Claro que si, también se considera, porque puede ser una mala decisión de un refuerzo que haya llegado, quizás no era el indicado, no significa que el equipo sea malo, ni tampoco el directivo o el técnico, porque un técnico no se vuelve malo de la noche a la mañana, se puede equivocar en alineaciones, porque ese riesgo se corre.

Lo que normalmente sucedería es que al término del torneo, volvemos a reajustar al equipo, cambiando las cosas que hicieron mal y se prepara el camino para el siguiente torneo, hay que aceptar en donde se ha equivocado, y reconocer que no era lo que se esperaba de una decisión.

¿Qué hay que hacer cuando no se le da un producto de buena calidad al consumidor?

"Ahora se tiene un buen estadio, son mejores condiciones, por lo tanto ahora las exigencias son distintas."

Es muy raro cuando se hacen cambios sobre la marcha y funciona todo, ha sucedido pero también ha sucedido lo contrario o no ha habido cambios. Generalmente se espera hasta el término del torneo.

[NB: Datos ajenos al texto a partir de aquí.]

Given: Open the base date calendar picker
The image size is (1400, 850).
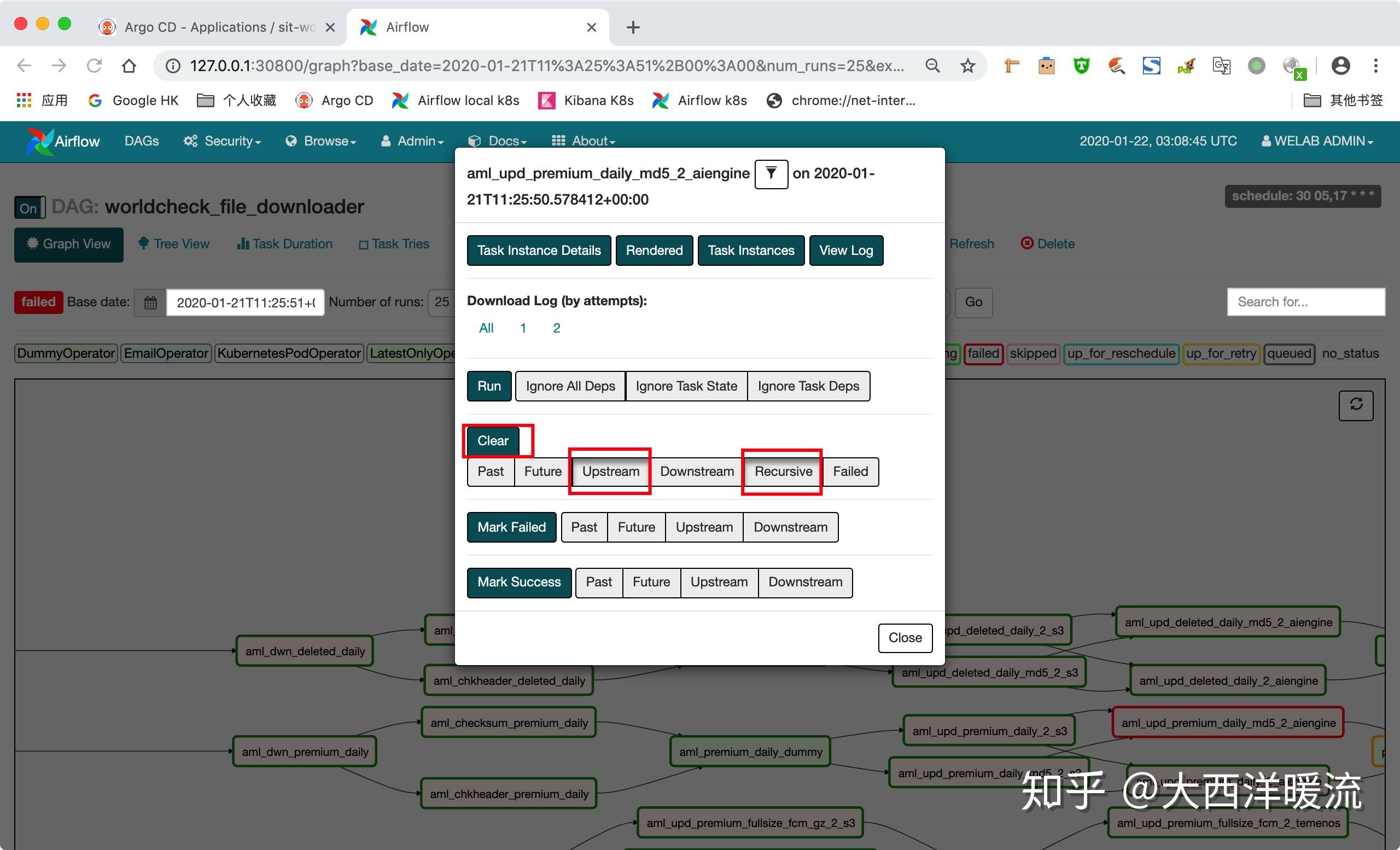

El aficionado debe mantener la calma también, porque no es posible que por tres resultados malos ya vas a pedir que te cambien las cosas, porque obviamente el club tiene que ver lo que se va a perder, no se pueden dar los cambios por gustos, hay que ver en que posición está.

El que es seguidor fiel del club, ¿lo va a ser aún y los resultados?

Tiene que saber que cabe la posibilidad de que te vaya bien, no siempre las cosas van a salir bien.

Hay que considerar que el rival o la competencia pueden ser mejor, y no significa que uno esté mal.

Santos como cualquier empresa, puede perder seguidores y si le sumamos que al aficionado (cliente), le cuesta más de lo que le costaba antes...

Mucha gente se pregunta, ¿para qué ir a ver a un equipo si sigue perdiendo y perdiendo y a él le cuesta mucho? ¿para qué pagar por ver a un equipo que pierde y además voy a salir de malas del estadio?

La gente va más cuando el equipo está bien y es donde el gasto que hace, no se nota porque la afición sale contenta.

¿Se está notando esta baja en los consumidores?

Si se está notando, se entiende que los últimos resultados no han sido los mejores, pero también es cierto y la gente tiene que entender que ni la directiva, ni el técnico ni lo jugadores desean que les vayan mal, no se pierde por gusto.

Está bien que la gente muestre su queja y se haga sentir. Hay que darle su momento al técnico, no ha hecho mal las cosas, lo ha hecho bien, pero hay veces en que se destacan más los resultados malos, pero si ponemos en una balanza, Santos nos ha dado más momentos buenos, y es lo que se tiene que valorar.